The NBDF Research Roundtable brings together key stakeholders to address current challenges in clinical trial design for inheritable bleeding disorders (BDs). In a pre-competitive product agnostic environment, the Research Roundtable convenes lived experience experts (LEEs, people directly impacted by BDs), researchers, non-profit organizations, and industry and government partners, including the Food and Drug Administration (FDA). It fosters focused discussions aimed at advancing clinical trial design, accelerating drug development, and enhancing patient care across the bleeding disorders community. NBDF plans to host this meeting on an annual basis, each time with a different foci.
The inaugural 2025 NBDF Research Roundtable will center on the inclusion of women, girls, and people who have or have had the potential to menstruate (WGPPM) in clinical trials, an essential step toward advancing equitable care. Historically, WGPPM have been underrepresented in trials due to concerns around reproductive health, the perceived complexity of hormonal cycles, and outdated assumptions that WGPPM are not significantly affected by BDs and results in men automatically apply to them. These barriers have limited our understanding of treatment effects across sexes, ultimately affecting WGPPM’s health outcomes.
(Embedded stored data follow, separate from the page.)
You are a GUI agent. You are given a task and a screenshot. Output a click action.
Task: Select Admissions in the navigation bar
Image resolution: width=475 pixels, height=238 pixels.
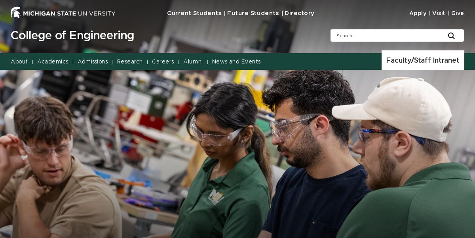93,61
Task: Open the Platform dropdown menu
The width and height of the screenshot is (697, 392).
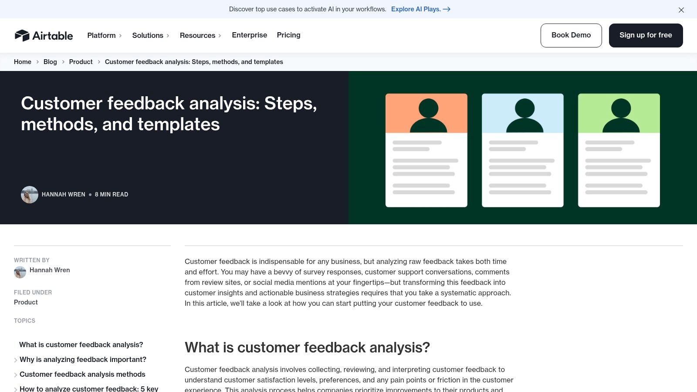Action: click(105, 35)
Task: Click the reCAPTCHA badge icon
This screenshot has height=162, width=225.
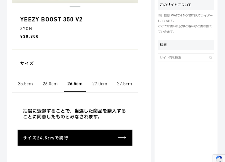Action: pos(219,158)
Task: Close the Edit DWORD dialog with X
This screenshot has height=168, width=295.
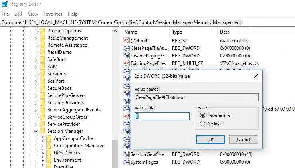Action: click(256, 76)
NBD’s Research Roundtable will address these issues by uniting LEEs, researchers, industry and regulatory experts to develop practical strategies for designing trials that fully include and represent WGPPM, ensuring more comprehensive data to improve care for all.
Goals
- Identify barriers to the inclusion of WGPPM in clinical trials for inheritable BDs, including those tied to reproductive health, hormonal cycles, and historical biases.
- Convene LEEs, researchers, clinicians, industry and government partners to address regulatory considerations and explore LEE-centered approaches for inclusive trial designs.
- Develop strategies to overcome identified barriers and establish shared guidelines and best practices to enhance diversity in clinical trials.
- Identify actionable steps, timelines, specific and measurable goals, and collaborative opportunities to implement strategies.
Statement of Need
Although the inheritable BDs community has seen significant advancements in recent years thanks to new and innovative therapies and improved diagnostics. However, there are still persistent gaps in care today, particularly for WGPPM and those with ultra-rare BDs, that, if addressed, could dramatically improve lives. NBDF fully understands the potential associated with bridging these gaps and is committed to taking the lead in a community-driven journey, convening stakeholders to discuss and create actionable changes to mitigate challenges and barriers to care for the WGPPM population.